Jobu continues to dream about the free agent possibilites for the Yankees.
In our last post, we profiled a bullpen arm I wouldn’t mind the Yankees adding (Koji Uehara) and a new possible right fielder in Torii Hunter. Now that we know that Nick Swisher and Rafael Soriano have declined the qualifying offer the Yankees made them, those two start to look a little more enticing, no? In this post, however, it’s all about the arms. Now, let’s keep in mind that I don’t expect the Yankees to sign all of these guys. That would be madness, and very expensive. These are just guys I would’t mind seeing on the team. If the Yankees can get some or all of them, I’ll be very happy. Anyway, onto today’s candidates. One of them is a proven commodity coming off of a major elbow injury and the other is basically a complete unknown… and he’s a teenager. Let’s get it on.
As baseball fans, we should all be familiar with Joakim Soria. The Mexican right hander was once one of the best closers in all of baseball for the Kansas City Royals. From 2008-2010, Soria saved 115 games, struck out 206 men in 186 innings (with only 51 walks) and put up a ridiculous 1.84 ERA. That’s about as dominant a stretch as you’ll see from a major league closer. All that good pitching earned him the nickname “The Mexicutioner,” which is one of my favorites in all of sports (right Clu?). Something went wrong in 2011 and he struggled to a 4.03 ERA, but he still saved 28 games, 9 K/9 for the season. Soria did not pitch at all in 2012 because he met that man named Tommy John on April 3.
The Tommy John recovery doesn’t really bother me. Guys have been known to bounce back almost better than ever after the surgery. It just takes time to heal and readjust to throwing on a major league mound. I am a little concerned that Soria will be only a year removed from the surgery on opening day. They say it takes 18 months for a pitcher to fully come back from TJ. We saw what Joba did this year when he tried to come back a year after surgery (he eventually found it, but for a while he was just throwing meatballs). Even if Soria can be back by opening day, his command might not be ready.
That being said, Soria has expressed interest in setting up for the Yankees. If he goes anywhere else he wants to close, but he’ll set up for the good guys behind Mariano Rivera. Sometimes it’s nice being a Yankees fan, isn’t it? I’ve always secretly (or not so secretly) that the Yankees could land Soria. We’ve seen the Yankees sign pitchers coming off of TJ before (David Aardsma, Jon Lieber, Octavio Dotel), so I don’t think they’ll shy away.

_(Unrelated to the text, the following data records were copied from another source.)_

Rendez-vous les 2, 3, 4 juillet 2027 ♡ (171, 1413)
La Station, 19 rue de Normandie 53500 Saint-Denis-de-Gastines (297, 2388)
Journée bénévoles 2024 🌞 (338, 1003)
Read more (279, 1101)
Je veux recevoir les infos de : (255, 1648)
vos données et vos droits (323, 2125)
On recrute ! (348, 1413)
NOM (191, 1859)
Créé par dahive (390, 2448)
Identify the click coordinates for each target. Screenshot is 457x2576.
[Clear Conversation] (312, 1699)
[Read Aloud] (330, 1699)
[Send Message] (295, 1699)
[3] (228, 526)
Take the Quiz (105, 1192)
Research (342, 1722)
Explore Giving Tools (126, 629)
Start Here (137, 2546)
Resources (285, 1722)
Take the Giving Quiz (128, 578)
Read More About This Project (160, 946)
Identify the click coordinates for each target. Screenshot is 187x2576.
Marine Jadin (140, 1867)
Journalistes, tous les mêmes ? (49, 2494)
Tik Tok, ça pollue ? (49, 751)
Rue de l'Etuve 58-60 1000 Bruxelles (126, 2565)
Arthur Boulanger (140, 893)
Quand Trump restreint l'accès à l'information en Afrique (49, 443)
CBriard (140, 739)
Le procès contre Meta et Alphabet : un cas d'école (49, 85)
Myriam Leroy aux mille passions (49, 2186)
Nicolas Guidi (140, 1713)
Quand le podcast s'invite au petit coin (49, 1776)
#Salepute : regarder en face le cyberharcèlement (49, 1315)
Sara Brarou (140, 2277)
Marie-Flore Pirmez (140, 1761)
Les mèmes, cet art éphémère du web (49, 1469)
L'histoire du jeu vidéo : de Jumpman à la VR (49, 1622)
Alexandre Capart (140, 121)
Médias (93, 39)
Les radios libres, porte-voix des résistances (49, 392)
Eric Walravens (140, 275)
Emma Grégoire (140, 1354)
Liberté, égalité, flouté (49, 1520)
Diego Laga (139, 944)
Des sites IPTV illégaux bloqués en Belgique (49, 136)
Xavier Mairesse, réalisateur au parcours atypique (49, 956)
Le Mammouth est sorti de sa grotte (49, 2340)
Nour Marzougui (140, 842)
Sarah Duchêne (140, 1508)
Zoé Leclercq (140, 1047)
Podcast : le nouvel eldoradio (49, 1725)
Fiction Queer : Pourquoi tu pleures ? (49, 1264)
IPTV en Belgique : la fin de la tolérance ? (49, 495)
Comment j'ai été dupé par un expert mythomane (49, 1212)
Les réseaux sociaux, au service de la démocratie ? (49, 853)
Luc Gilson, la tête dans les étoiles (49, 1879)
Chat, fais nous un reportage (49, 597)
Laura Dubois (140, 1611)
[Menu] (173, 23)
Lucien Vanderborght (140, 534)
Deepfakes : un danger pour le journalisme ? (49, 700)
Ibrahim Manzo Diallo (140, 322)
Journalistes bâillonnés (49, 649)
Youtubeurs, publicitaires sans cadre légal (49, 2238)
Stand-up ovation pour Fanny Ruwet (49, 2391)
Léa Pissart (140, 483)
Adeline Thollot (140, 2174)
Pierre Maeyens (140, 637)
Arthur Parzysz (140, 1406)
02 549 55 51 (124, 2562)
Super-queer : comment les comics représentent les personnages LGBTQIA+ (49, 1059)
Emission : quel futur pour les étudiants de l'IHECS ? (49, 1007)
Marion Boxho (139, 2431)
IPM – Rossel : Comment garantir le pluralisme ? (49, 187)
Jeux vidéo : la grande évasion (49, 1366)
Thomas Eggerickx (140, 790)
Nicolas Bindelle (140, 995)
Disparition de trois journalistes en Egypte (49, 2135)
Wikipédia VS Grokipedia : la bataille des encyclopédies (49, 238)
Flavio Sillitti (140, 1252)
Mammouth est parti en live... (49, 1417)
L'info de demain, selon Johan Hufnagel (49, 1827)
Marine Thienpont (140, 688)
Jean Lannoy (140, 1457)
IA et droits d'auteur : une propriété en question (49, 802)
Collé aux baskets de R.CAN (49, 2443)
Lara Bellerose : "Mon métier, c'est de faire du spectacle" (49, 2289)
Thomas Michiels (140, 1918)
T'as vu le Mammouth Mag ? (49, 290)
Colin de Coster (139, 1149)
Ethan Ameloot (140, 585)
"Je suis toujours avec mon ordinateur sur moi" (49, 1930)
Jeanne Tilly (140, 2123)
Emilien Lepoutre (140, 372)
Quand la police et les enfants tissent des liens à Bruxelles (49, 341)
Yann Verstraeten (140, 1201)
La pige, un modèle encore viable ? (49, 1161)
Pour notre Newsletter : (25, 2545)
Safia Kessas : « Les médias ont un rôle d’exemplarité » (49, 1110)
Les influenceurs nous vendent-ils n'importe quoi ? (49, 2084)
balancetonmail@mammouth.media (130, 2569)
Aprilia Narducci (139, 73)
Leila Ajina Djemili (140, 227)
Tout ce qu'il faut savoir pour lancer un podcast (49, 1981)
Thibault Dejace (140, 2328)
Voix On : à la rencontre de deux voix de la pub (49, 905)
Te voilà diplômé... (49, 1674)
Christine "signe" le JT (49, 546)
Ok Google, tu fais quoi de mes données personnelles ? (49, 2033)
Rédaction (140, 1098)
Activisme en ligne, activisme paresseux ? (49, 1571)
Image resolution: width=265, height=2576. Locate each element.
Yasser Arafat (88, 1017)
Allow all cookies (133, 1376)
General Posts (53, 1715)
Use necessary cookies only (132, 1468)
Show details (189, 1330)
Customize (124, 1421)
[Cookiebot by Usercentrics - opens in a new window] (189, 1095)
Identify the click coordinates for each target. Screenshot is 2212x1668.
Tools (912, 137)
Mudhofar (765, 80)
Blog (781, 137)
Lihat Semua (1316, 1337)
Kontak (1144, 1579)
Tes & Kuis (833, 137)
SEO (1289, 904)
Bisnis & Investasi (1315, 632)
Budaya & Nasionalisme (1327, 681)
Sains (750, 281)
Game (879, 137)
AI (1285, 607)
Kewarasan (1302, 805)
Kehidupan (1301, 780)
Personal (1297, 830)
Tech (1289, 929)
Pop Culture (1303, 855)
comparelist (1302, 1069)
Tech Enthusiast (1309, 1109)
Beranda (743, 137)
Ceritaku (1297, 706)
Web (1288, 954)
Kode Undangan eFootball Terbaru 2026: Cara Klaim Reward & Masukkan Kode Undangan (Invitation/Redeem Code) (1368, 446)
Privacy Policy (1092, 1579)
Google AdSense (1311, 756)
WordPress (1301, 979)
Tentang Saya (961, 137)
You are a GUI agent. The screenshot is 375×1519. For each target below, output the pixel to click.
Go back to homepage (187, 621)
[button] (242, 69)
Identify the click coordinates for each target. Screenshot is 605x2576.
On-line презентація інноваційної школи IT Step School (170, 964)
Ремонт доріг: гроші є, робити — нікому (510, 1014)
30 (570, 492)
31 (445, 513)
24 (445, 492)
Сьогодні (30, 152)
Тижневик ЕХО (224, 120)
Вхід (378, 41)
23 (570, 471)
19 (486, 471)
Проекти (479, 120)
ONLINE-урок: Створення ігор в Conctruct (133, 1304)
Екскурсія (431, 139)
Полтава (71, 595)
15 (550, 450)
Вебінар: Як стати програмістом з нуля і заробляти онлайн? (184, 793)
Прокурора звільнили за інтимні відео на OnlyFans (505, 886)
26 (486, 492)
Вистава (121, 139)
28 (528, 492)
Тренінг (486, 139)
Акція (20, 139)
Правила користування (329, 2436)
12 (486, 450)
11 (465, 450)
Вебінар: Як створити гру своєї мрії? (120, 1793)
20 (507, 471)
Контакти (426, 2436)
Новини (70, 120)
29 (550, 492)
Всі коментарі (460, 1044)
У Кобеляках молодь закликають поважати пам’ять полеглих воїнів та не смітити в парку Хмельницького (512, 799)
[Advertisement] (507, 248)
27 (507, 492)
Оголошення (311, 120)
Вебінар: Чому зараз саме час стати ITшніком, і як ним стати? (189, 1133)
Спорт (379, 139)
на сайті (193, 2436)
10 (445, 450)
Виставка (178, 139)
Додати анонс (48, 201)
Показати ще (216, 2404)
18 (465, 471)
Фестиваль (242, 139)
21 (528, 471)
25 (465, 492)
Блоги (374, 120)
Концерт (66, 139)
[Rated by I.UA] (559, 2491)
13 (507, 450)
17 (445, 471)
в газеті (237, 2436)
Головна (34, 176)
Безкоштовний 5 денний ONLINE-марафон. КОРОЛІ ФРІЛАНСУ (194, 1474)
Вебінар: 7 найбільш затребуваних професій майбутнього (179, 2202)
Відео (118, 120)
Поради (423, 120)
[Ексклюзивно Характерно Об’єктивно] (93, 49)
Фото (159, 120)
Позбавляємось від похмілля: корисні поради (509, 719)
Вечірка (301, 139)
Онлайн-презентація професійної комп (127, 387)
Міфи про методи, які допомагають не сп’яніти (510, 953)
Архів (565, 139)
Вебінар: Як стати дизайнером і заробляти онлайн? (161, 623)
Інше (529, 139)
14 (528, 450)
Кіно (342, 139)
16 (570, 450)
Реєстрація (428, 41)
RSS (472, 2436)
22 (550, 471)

A guy like Soria can probably be had on the cheap or with an incentive laden deal of some kind, and he could pay off huge out of the pen.
At some point, we have to stop worrying about 2013, and start worrying about 2014, 15 and beyond. That’s where Shohei Otani might come in. At 18 years old, Otani is not someone who will be contributing this year, next year, or the year after. In fact, I’d be shocked to see him in the majors until four or five years from now. Just the fact that he’s going to sign with a major league team has caused huge controversy in Japan. Otani will be the first player to ever jump from Japanese high school to professional baseball in the US. Controversy or not, if the scouting reports I have read are accurate, he could be pretty special when he finally arrives.
Because he’s tall and from Japan, the 6’4″ fireballer has been compared to Yu Darvish, last year’s favorite Japanese import and current Texas Ranger. The comparisons don’t stop at size though. According to Baseball America’s Ben Badler, his fastball sits at around 92-96 mph, and he has already touched 98 from time to time. He also throws a tight slider at 82-85 mph, and sometimes features a splitter and a big curveball. Scouts say his command leaves a lot to be desired at times, but what 18 year old comes in with precision control?
The new collective bargaining agreement kind of throws a wrench into this plan. The Yankees are only allowed $3MM to spend on international free agents per season. According to RAB, they spent most of that on the three players they signed on day one last year. This means that, if they want to sign Otani, they’ll have less to spend for this year’s batch of players. This might be prohibitive, but who knows what players will be available in July (when the clock resets on that $3MM)? Why not spend the money now on a guy you know is available? It will be interesting to see what the Yankees do about Otani. He’ll probably end up with the Red Sox though.